In writing Chigger Foot Boys, author Patricia Cumper wanted to pay tribute to the African and Caribbean soldiers who lost their lives in the First World War. Her play observes the conflict through the eyes of five ordinary people, who meet at a rum bar in Kingston, Jamaica. The Chigger Foot boy here is Mortie, a poor country boy in Kingston who overhears the gossip about a war in Europe from others stranded in the bar during a storm.
Cumper’s narrative slides through time and space to reveal the fates of each character, but her trump card is the language. The poetry of colloquialism and rhythm of dialect combine to establish a evocative sense of place and time. This is coupled with a sure-footed directorial style from Irinia Brown, who heightens the dramatic content with percussion and a simple design by Louis Price, which provides a constant reminder of colonial influence.
The warmth of the writing is enhanced by some touching performances, notably from Ike Bennett, who makes his professional debut here. Bennett underscores Mortie with gentle self-confidence, providing a more than adequate match for Stanley J Browne’s petulant career soldier.
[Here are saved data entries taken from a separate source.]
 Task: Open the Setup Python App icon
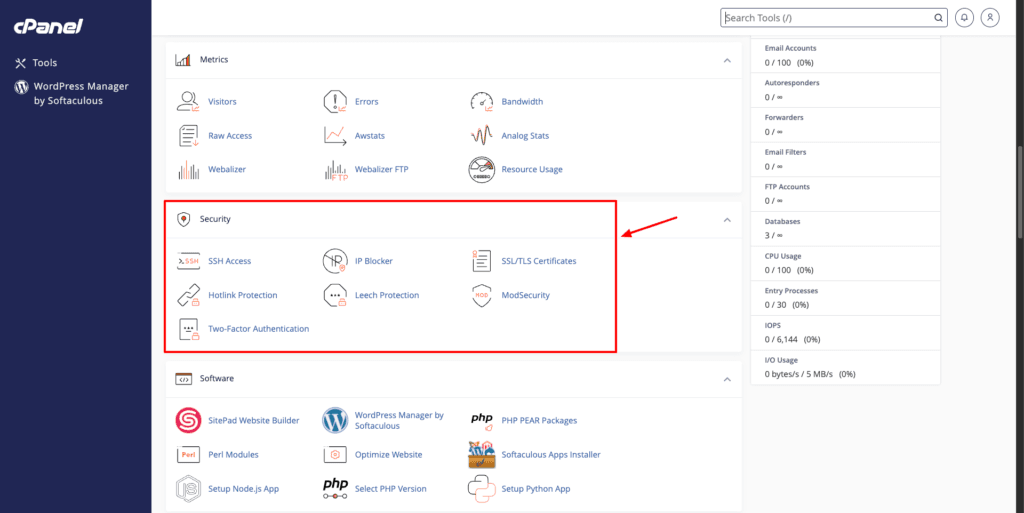tap(481, 488)
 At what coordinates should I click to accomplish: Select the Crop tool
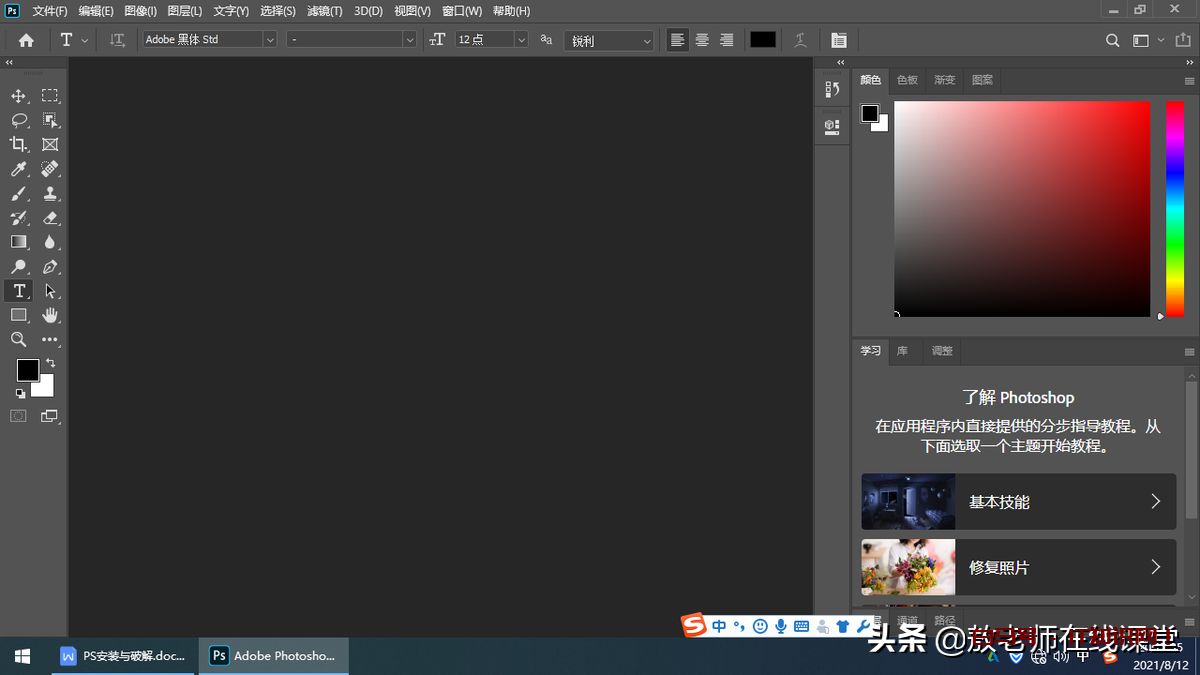[x=18, y=144]
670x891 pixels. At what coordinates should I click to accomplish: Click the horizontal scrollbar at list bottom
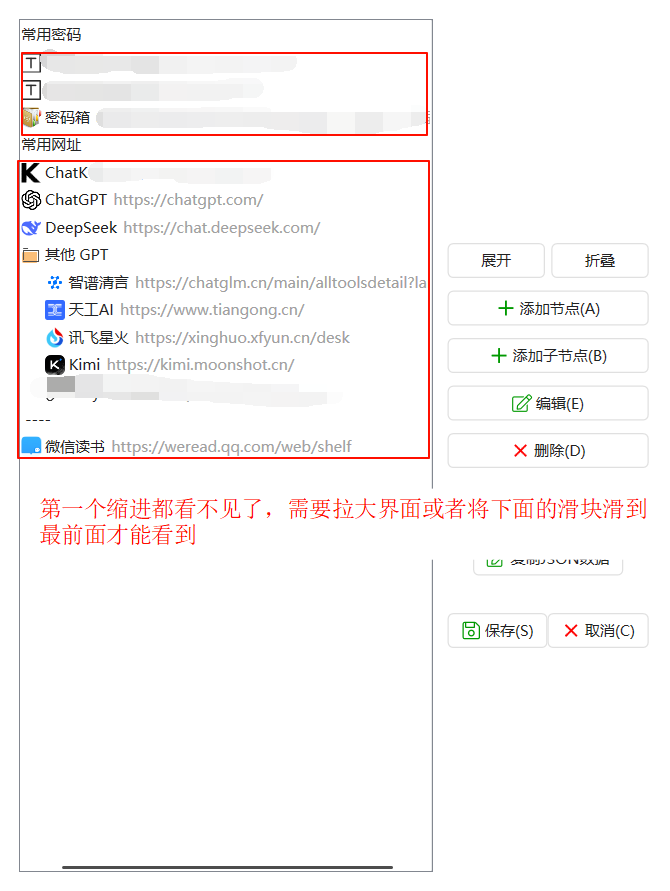click(227, 867)
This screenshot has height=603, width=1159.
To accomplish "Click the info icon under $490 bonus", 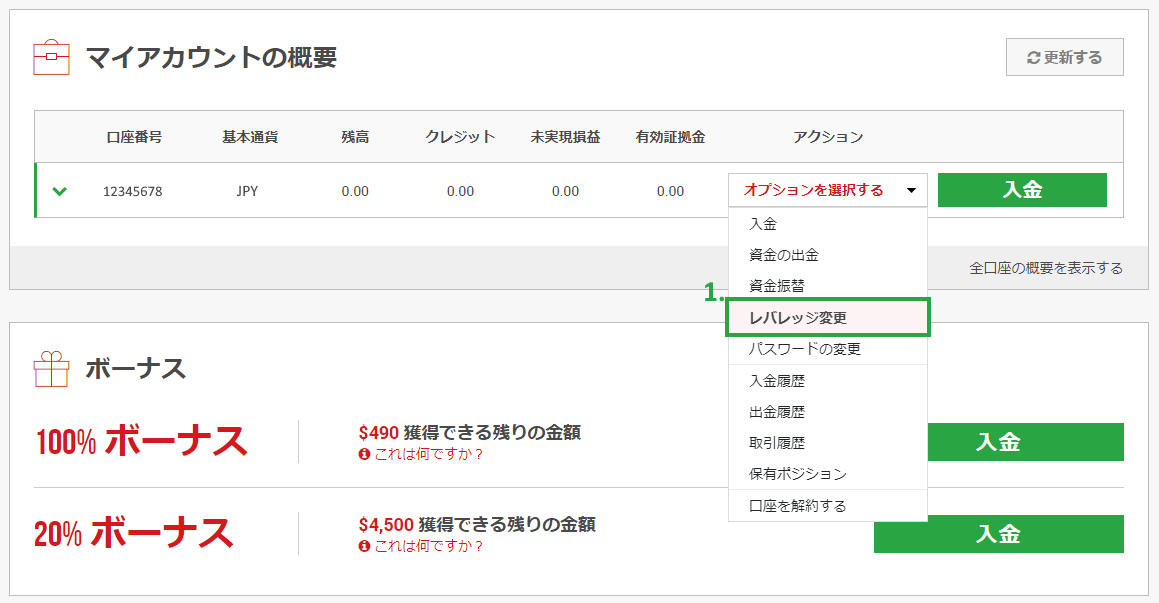I will 364,454.
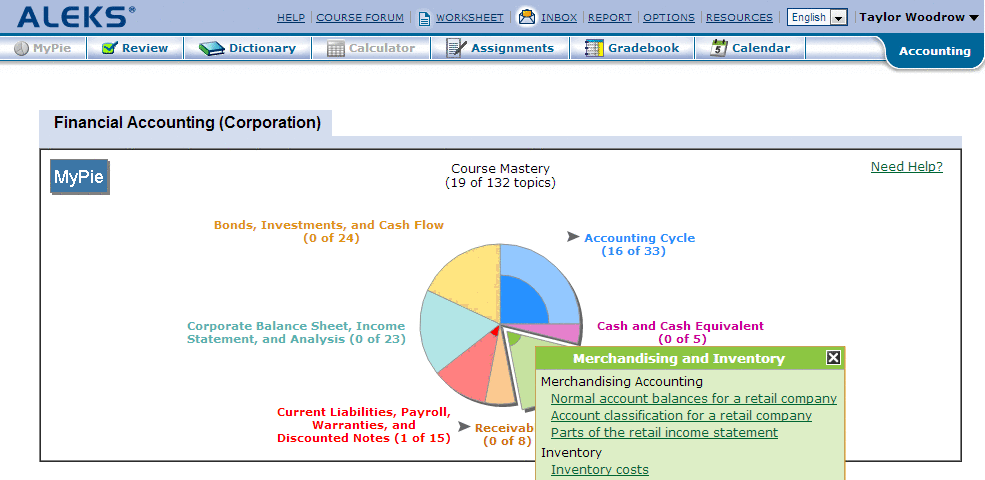
Task: Click the Calendar icon
Action: tap(718, 48)
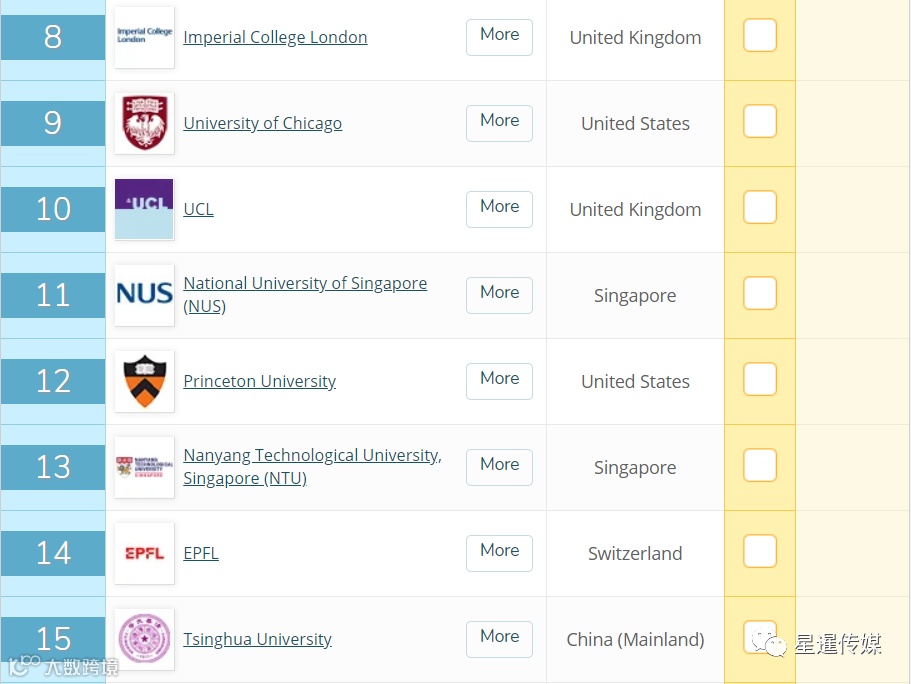Click the red EPFL logo
The image size is (911, 684).
click(144, 553)
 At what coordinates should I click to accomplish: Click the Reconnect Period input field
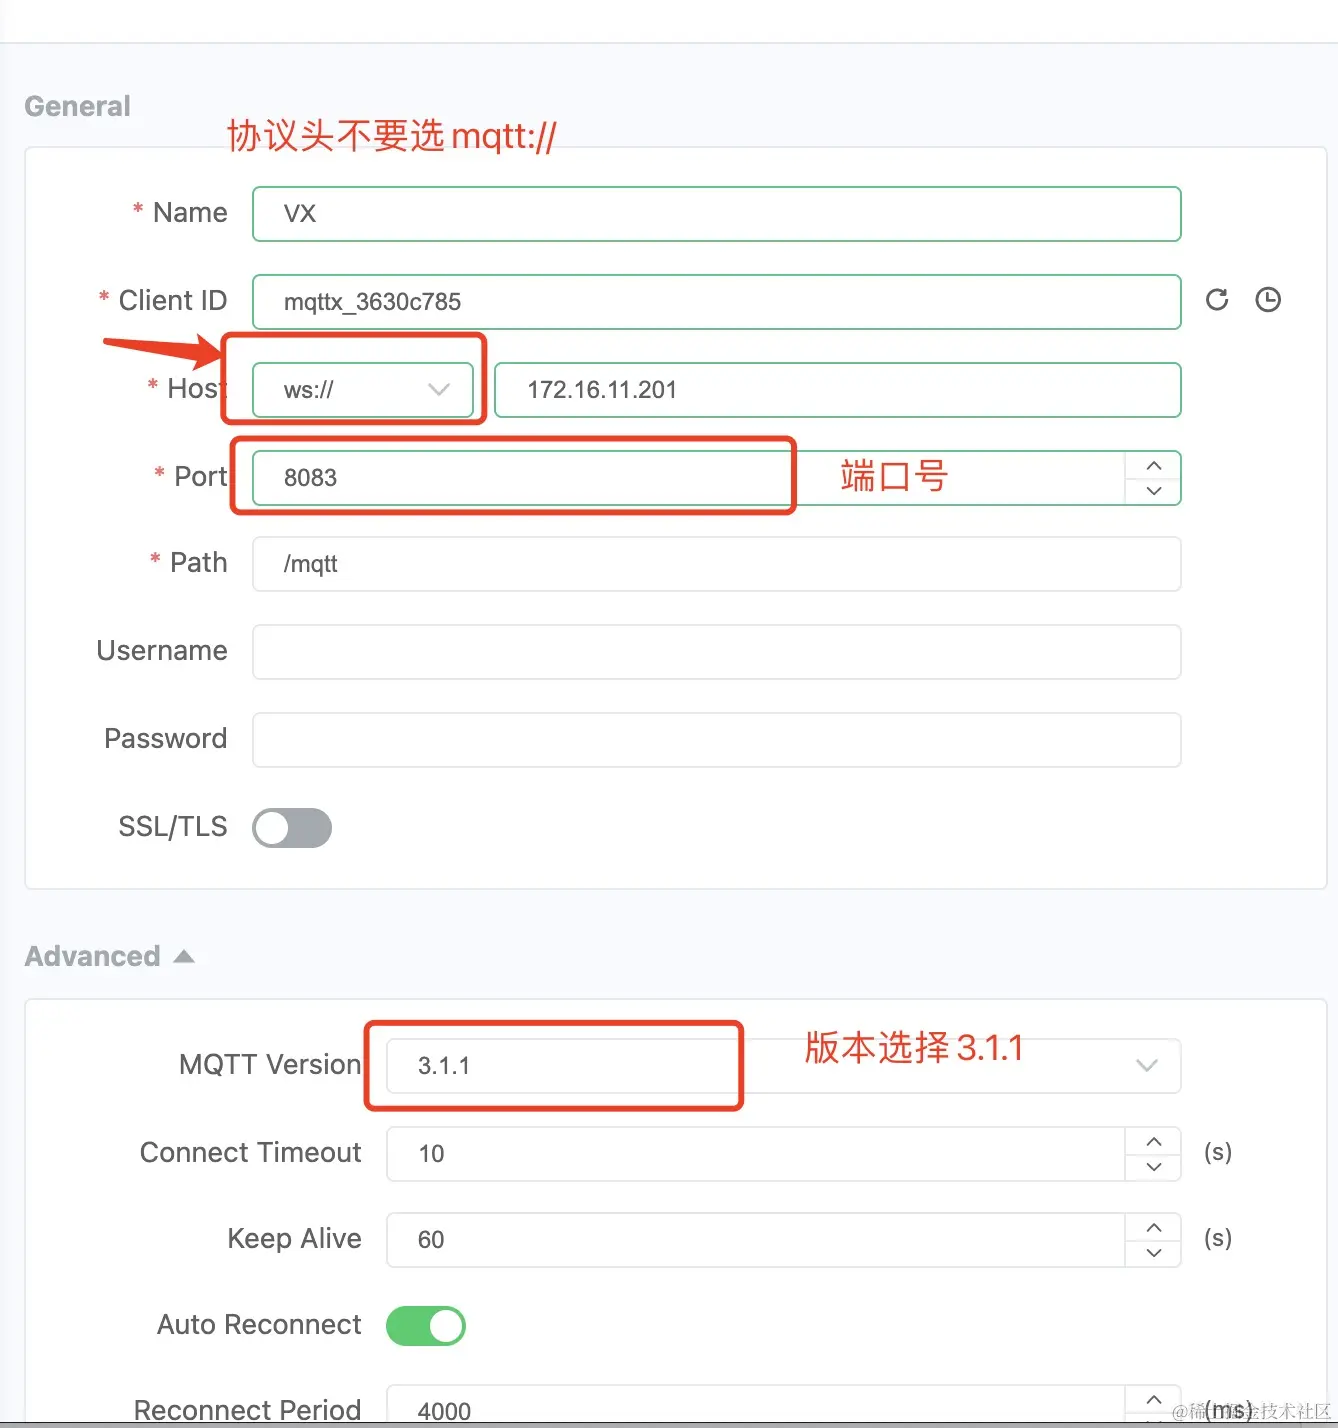[x=755, y=1408]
Yet despite demonstrably masculine themes, Crumper’s play is grounded by Suzette Llewellyn’s Medora, the bar owner who observes the devastation of this white man’s war and sides with emerging activist Marcus Garvey.
Ultimately Cumper’s play touches on similar territory to several new works commissioned to commemorate the centenary of the First World War. The themes of futility and loss are strikingly familiar but the perspective is wholly enlightening.